La misma Ley de Educación de Aguascalientes establece, en el Artículo 154, que son obligaciones de los padres: Fracción I. Que sus hijos o pupilos cursen los niveles de educación básica (preescolar, primaria y secundaria) y media superior; Fracción II. Colaborar con las instituciones educativas en las que estén inscritos sus hijos o pupilos, en las actividades que dichas instituciones realicen; Fracción III. Respetar y vigilar que se cumplan los preceptos contenidos en la legislación educativa federal y estatal; Fracción IV. Colaborar con el personal docente en el diagnóstico y atención de las dificultades de sus hijos o pupilos y apoyar a los directivos y docentes en la prevención y solución de problemas de conducta, de afectación a la integridad y a la seguridad, o de violencia física o psicológica; Fracción V. Cumplir con las demás obligaciones establecidas en la Ley (en materia educativa).
Anualmente quedan sin ser registrados en preescolar cerca de 4 mil niños de 5 años de edad, los cuales no cursan este nivel (fundamental para el desarrollo cognitivo de los pequeños), porque sus padres no los inscriben.
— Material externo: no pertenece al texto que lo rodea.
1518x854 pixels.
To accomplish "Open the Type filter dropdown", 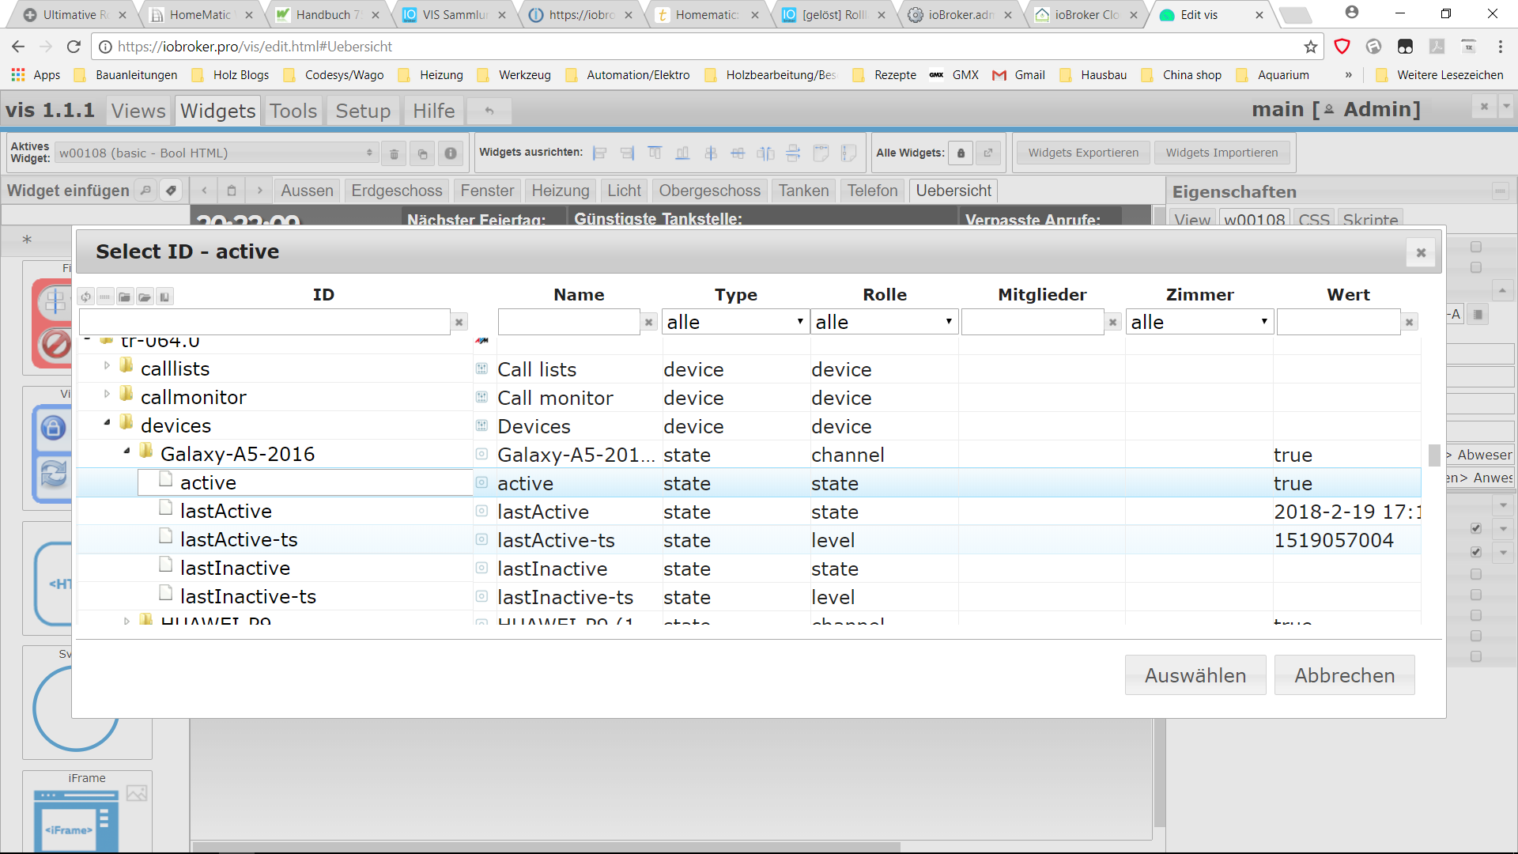I will coord(734,322).
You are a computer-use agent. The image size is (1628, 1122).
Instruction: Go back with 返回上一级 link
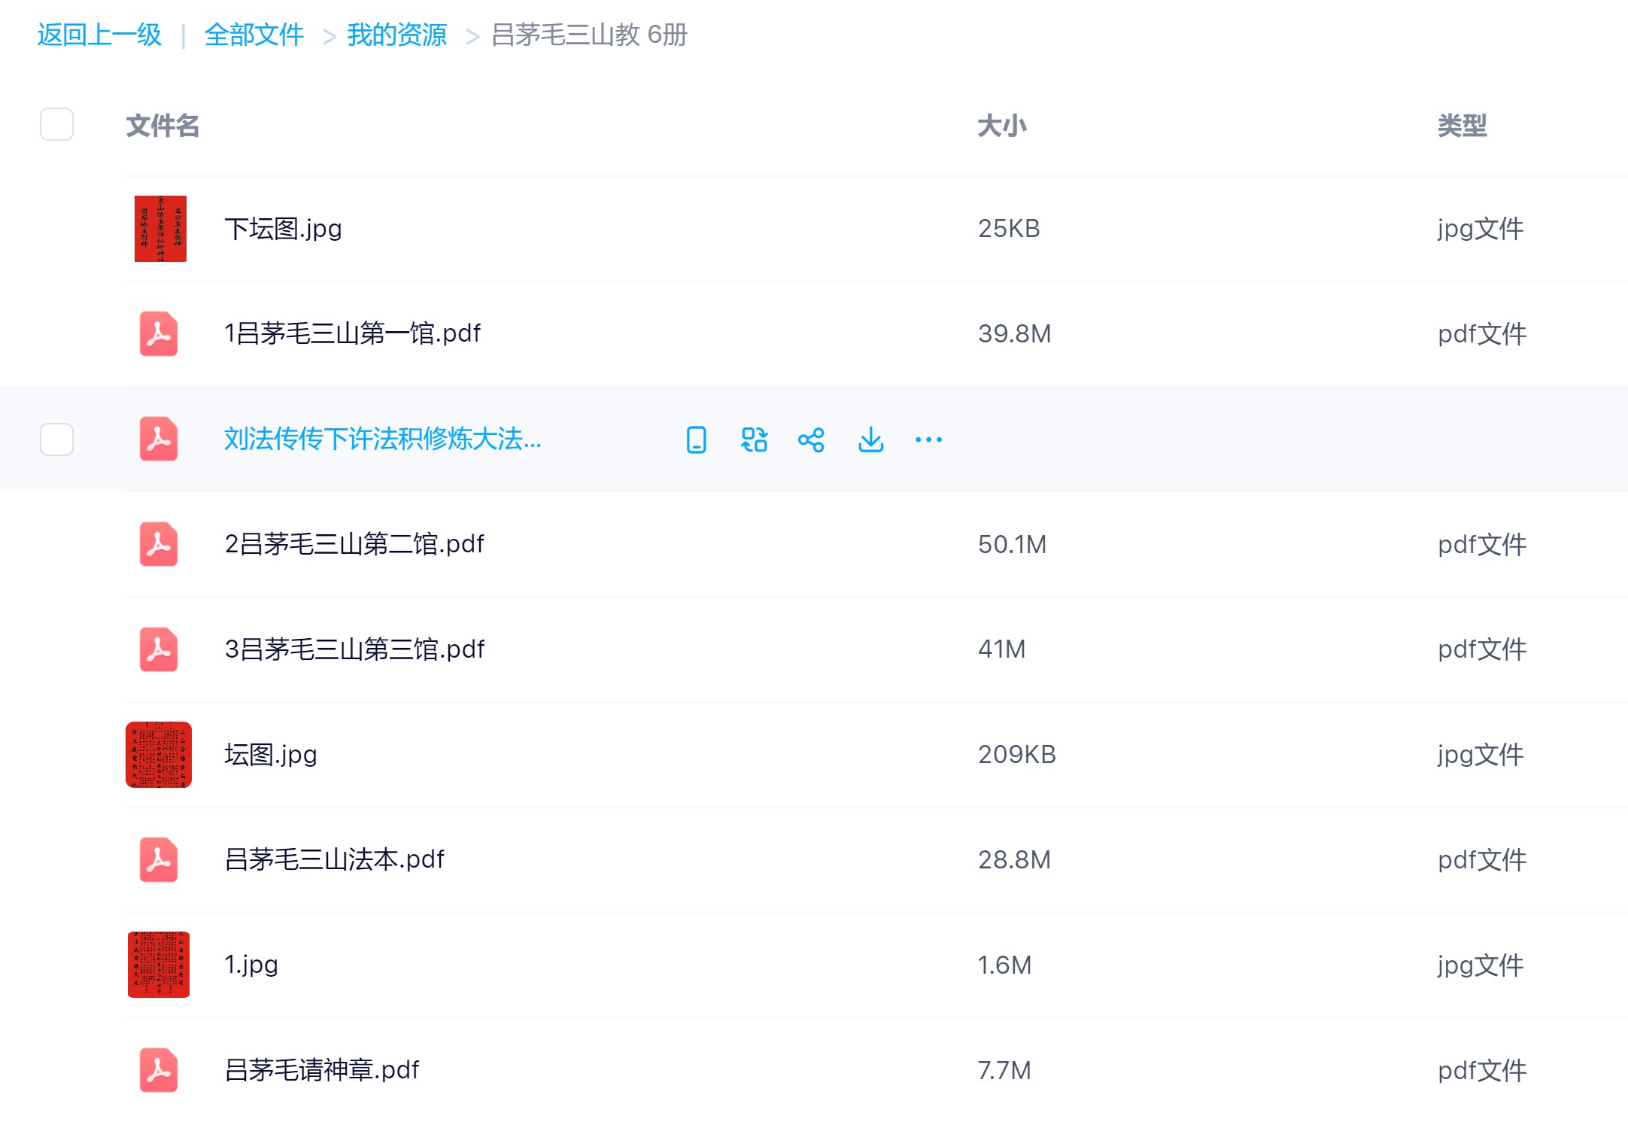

En primaria y secundaria miles de alumnos abandonan la escuela y también miles reprueban, principalmente porque carecen de atención, cuidado y apoyo de los padres. Los maestros hacen lo que humana y profesionalmente pueden, pero se trata de alumnos que faltan constantemente por semanas y hasta por meses, y es sumamente difícil lograr que avancen en sus aprendizajes (sobre el contenido de los programas de estudio) los alumnos que no reciben clases en el salón escolar por inasistencias. Sobre el particular, llama la atención que muchos padres no se dan cuenta que sus hijos faltan a la escuela; y otros, aunque sí se dan cuenta, reconocen que sus hijos ya no les obedecen y hacen lo que quieren. Hay pérdida de autoridad en estos casos.
Con base en lo que ha venido sucediendo en los últimos años y dada la importancia de que los padres intervengan en el cuidado y la formación de sus hijos, junto con los docentes y los directivos escolares, en la Reforma Educativa y en la legislación inherente, al respecto, se están destacando tanto los derechos como las obligaciones de los padres de familia, con el fin de que los mismos se ejerzan a plenitud y se cumplan a cabalidad por el bien de la educación de los menores. Por estas mismas razones, se han organizado los consejos escolares de participación social; los consejos municipales; los consejos estatales y el Consejo Nacional de Participación Social en la Educación. Los integrantes de estos consejos, en sendos actos protocolarios, han jurado cumplir y hacer cumplir las leyes educativas del país, así como los derechos y obligaciones de los padres de familia. Ahora para evitar que estos consejos sean organismos de membrete, se espera que cumplan con las normas establecidas, que rindan resultados tangibles en beneficio de la educación de todos los niños, de todos los adolescentes y de todos los jóvenes.